> **Brief**: Whatever the listing holds, output it without alteration.

> **Material provided**:

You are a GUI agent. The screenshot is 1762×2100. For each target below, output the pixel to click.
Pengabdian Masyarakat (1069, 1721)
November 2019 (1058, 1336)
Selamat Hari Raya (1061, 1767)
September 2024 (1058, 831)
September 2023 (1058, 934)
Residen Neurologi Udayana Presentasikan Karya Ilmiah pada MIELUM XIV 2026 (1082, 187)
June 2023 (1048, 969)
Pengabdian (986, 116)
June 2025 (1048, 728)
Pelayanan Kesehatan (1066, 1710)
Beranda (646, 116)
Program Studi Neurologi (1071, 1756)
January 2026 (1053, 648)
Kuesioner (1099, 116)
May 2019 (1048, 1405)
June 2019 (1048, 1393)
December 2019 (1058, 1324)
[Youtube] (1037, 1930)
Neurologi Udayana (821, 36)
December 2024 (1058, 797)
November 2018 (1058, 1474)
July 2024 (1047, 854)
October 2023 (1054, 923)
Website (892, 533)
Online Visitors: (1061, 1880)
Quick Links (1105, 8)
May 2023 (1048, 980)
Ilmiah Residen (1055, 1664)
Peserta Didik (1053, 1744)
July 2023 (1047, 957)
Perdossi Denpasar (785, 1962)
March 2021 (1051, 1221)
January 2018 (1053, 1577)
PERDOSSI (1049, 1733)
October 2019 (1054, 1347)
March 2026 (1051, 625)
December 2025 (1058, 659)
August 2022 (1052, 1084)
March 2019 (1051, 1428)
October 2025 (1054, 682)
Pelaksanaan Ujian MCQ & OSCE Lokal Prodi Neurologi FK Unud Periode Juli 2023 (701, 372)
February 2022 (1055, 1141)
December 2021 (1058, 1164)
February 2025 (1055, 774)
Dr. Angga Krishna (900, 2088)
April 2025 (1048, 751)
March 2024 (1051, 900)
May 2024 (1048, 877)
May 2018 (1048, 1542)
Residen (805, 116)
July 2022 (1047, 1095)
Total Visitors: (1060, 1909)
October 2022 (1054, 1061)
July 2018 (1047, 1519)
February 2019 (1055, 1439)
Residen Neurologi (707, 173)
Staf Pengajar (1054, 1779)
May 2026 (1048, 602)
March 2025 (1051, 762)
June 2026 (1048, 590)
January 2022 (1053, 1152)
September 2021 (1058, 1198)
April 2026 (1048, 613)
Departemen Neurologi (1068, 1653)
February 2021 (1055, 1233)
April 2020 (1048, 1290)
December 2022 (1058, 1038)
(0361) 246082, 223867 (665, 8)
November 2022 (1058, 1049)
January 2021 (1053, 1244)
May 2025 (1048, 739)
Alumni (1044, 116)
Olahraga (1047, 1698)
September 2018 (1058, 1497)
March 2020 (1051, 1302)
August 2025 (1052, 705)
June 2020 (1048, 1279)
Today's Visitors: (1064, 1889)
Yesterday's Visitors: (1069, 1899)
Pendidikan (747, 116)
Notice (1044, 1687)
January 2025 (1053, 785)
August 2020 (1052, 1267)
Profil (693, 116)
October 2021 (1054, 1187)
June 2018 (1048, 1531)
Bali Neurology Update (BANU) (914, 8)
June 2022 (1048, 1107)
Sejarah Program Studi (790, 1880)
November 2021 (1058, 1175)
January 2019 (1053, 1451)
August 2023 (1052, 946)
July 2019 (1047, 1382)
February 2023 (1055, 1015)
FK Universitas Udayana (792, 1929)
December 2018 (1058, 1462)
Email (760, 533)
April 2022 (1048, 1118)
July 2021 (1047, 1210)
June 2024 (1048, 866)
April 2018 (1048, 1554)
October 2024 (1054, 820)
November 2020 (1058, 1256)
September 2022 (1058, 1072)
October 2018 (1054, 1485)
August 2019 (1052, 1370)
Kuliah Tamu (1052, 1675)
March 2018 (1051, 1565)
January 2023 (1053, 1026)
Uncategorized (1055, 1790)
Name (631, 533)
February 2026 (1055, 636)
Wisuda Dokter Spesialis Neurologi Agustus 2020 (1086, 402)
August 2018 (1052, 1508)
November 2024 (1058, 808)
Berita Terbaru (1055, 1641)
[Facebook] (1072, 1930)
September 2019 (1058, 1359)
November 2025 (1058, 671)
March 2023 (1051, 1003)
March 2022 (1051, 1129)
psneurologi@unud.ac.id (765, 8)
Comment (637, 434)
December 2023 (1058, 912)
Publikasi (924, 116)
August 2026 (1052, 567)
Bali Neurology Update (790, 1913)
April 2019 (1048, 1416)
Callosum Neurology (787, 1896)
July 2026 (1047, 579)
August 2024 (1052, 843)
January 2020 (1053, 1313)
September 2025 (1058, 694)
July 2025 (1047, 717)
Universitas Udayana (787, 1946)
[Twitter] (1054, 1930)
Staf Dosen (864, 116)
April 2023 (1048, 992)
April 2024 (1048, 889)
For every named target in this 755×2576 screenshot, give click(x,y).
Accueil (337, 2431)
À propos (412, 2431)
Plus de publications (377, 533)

> **Problem solution**:
You are a GUI agent. The screenshot is 1762×2100. For each target below, output the pixel to click.
Pengabdian Masyarakat (1069, 1721)
November 2019 (1058, 1336)
Selamat Hari Raya (1061, 1767)
September 2024 (1058, 831)
September 2023 (1058, 934)
Residen Neurologi Udayana Presentasikan Karya Ilmiah pada MIELUM XIV 2026 (1082, 187)
June 2023 (1048, 969)
Pengabdian (986, 116)
June 2025 (1048, 728)
Pelayanan Kesehatan (1066, 1710)
Beranda (646, 116)
Program Studi Neurologi (1071, 1756)
January 2026 (1053, 648)
Kuesioner (1099, 116)
May 2019 (1048, 1405)
June 2019 (1048, 1393)
December 2019 (1058, 1324)
[Youtube] (1037, 1930)
Neurologi Udayana (821, 36)
December 2024 (1058, 797)
November 2018 (1058, 1474)
July 2024 (1047, 854)
October 2023 (1054, 923)
Website (892, 533)
Online Visitors: (1061, 1880)
Quick Links (1105, 8)
May 2023 (1048, 980)
Ilmiah Residen (1055, 1664)
Peserta Didik (1053, 1744)
July 2023 (1047, 957)
Perdossi Denpasar (785, 1962)
March 2021 (1051, 1221)
January 2018 (1053, 1577)
PERDOSSI (1049, 1733)
October 2019 (1054, 1347)
March 2026 (1051, 625)
December 2025 (1058, 659)
August 2022 (1052, 1084)
March 2019 (1051, 1428)
October 2025 (1054, 682)
Pelaksanaan Ujian MCQ & OSCE Lokal Prodi Neurologi FK Unud Periode Juli 2023 (701, 372)
February 2022 (1055, 1141)
December 2021 (1058, 1164)
February 2025 (1055, 774)
Dr. Angga Krishna (900, 2088)
April 2025 (1048, 751)
March 2024 (1051, 900)
May 2024 (1048, 877)
May 2018 (1048, 1542)
Residen (805, 116)
July 2022 (1047, 1095)
Total Visitors: (1060, 1909)
October 2022 (1054, 1061)
July 2018 (1047, 1519)
February 2019 (1055, 1439)
Residen Neurologi (707, 173)
Staf Pengajar (1054, 1779)
May 2026 (1048, 602)
March 2025 (1051, 762)
June 2026 (1048, 590)
January 2022 (1053, 1152)
September 2021 (1058, 1198)
April 2026 (1048, 613)
Departemen Neurologi (1068, 1653)
February 2021 (1055, 1233)
April 2020 (1048, 1290)
December 2022 (1058, 1038)
(0361) 246082, 223867 (665, 8)
November 2022 (1058, 1049)
January 2021 (1053, 1244)
May 2025 (1048, 739)
Alumni (1044, 116)
Olahraga (1047, 1698)
September 2018 (1058, 1497)
March 2020 (1051, 1302)
August 2025 (1052, 705)
June 2020 (1048, 1279)
Today's Visitors: (1064, 1889)
Yesterday's Visitors: (1069, 1899)
Pendidikan (747, 116)
Notice (1044, 1687)
January 2025 (1053, 785)
August 2020 (1052, 1267)
Profil (693, 116)
October 2021 (1054, 1187)
June 2018 (1048, 1531)
Bali Neurology Update (BANU) (914, 8)
June 2022 (1048, 1107)
Sejarah Program Studi (790, 1880)
November 2021 (1058, 1175)
January 2019 (1053, 1451)
August 2023 (1052, 946)
July 2019 (1047, 1382)
February 2023 (1055, 1015)
FK Universitas Udayana (792, 1929)
December 2018 (1058, 1462)
Email (760, 533)
April 2022 (1048, 1118)
July 2021 (1047, 1210)
June 2024 (1048, 866)
April 2018 (1048, 1554)
October 2024 (1054, 820)
November 2020 (1058, 1256)
September 2022 (1058, 1072)
October 2018 (1054, 1485)
August 2019 (1052, 1370)
Kuliah Tamu (1052, 1675)
March 2018 (1051, 1565)
January 2023 (1053, 1026)
Uncategorized (1055, 1790)
Name (631, 533)
February 2026 (1055, 636)
Wisuda Dokter Spesialis Neurologi Agustus 2020 (1086, 402)
August 2018 (1052, 1508)
November 2024 (1058, 808)
Berita Terbaru (1055, 1641)
[Facebook] (1072, 1930)
September 2019 (1058, 1359)
November 2025 (1058, 671)
March 2023 (1051, 1003)
March 2022 (1051, 1129)
psneurologi@unud.ac.id (765, 8)
Comment (637, 434)
December 2023 (1058, 912)
Publikasi (924, 116)
August 2026 (1052, 567)
Bali Neurology Update (790, 1913)
April 2019 (1048, 1416)
Callosum Neurology (787, 1896)
July 2026 (1047, 579)
August 2024 (1052, 843)
January 2020 (1053, 1313)
September 2025 (1058, 694)
July 2025 (1047, 717)
Universitas Udayana (787, 1946)
[Twitter] (1054, 1930)
Staf Dosen (864, 116)
April 2023 (1048, 992)
April 2024 (1048, 889)
For every named target in this 755×2576 screenshot, give click(x,y).
Accueil (337, 2431)
À propos (412, 2431)
Plus de publications (377, 533)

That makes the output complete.